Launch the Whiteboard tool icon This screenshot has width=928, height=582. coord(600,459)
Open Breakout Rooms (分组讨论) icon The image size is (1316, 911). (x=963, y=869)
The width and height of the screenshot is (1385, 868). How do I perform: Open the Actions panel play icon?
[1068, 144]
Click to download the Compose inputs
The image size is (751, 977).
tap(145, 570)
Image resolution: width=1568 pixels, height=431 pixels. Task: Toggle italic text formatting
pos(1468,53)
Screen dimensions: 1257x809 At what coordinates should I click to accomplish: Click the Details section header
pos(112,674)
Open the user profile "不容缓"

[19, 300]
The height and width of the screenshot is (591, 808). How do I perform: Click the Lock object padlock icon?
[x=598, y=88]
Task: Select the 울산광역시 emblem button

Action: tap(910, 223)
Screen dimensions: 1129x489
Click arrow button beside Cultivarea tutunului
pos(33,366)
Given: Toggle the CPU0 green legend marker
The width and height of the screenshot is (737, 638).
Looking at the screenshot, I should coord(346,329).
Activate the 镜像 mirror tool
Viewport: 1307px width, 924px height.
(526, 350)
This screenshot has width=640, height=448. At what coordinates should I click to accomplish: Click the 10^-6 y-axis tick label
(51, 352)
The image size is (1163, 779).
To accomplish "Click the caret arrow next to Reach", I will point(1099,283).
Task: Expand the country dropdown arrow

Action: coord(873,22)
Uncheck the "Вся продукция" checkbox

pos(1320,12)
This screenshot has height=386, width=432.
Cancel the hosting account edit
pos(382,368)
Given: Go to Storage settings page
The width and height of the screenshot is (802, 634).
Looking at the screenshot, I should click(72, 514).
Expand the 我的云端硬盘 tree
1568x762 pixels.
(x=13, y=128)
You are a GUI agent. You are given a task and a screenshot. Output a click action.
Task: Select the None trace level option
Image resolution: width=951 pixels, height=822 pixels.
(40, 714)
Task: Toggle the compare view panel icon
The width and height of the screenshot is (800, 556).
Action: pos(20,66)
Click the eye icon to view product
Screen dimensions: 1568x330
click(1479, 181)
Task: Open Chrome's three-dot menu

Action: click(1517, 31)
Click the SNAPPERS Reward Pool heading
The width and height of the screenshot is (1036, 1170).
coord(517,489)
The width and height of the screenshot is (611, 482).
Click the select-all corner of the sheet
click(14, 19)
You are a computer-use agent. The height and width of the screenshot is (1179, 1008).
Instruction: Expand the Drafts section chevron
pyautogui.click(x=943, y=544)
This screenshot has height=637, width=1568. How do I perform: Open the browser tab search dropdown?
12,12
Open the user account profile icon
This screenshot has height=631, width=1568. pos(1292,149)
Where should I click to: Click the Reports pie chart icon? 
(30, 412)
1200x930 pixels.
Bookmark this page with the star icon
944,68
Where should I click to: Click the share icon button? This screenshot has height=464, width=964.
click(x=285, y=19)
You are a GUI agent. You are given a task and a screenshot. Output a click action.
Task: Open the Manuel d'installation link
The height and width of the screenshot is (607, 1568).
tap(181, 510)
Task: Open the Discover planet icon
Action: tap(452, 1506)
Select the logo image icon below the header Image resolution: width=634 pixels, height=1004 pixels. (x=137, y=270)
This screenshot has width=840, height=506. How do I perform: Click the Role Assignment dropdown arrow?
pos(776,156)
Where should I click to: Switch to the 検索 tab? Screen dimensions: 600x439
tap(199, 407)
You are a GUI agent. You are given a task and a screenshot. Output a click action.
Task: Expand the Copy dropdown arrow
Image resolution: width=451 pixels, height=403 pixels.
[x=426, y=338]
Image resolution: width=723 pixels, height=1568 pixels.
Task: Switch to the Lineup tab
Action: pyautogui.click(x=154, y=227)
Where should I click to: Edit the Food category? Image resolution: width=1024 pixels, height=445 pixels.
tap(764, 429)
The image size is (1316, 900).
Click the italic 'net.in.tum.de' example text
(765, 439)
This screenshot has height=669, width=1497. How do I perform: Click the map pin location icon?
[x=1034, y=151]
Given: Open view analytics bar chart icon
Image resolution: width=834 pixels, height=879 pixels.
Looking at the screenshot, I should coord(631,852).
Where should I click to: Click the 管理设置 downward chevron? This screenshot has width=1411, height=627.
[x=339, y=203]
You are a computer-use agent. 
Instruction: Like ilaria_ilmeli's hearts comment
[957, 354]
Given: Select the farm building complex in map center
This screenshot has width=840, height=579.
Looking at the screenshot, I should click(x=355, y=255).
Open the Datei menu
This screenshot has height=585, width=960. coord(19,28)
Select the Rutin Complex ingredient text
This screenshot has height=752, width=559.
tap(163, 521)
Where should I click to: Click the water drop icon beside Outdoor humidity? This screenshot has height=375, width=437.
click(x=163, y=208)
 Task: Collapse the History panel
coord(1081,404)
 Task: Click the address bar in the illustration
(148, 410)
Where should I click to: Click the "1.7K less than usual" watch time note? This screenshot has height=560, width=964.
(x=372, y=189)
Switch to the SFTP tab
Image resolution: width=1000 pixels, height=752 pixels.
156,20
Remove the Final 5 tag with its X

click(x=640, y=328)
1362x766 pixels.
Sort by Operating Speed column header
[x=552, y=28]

⁂

* Exercise directions *
Output the lines of the records above exactly as they appear, from the line containing "Given: Open view analytics bar chart icon" through the line containing "Select the Rutin Complex ingredient text".

* Written response *
Given: Open view analytics bar chart icon
Image resolution: width=834 pixels, height=879 pixels.
Looking at the screenshot, I should coord(631,852).
Where should I click to: Click the 管理设置 downward chevron? This screenshot has width=1411, height=627.
[x=339, y=203]
You are a computer-use agent. 
Instruction: Like ilaria_ilmeli's hearts comment
[957, 354]
Given: Select the farm building complex in map center
This screenshot has width=840, height=579.
Looking at the screenshot, I should click(x=355, y=255).
Open the Datei menu
This screenshot has height=585, width=960. coord(19,28)
Select the Rutin Complex ingredient text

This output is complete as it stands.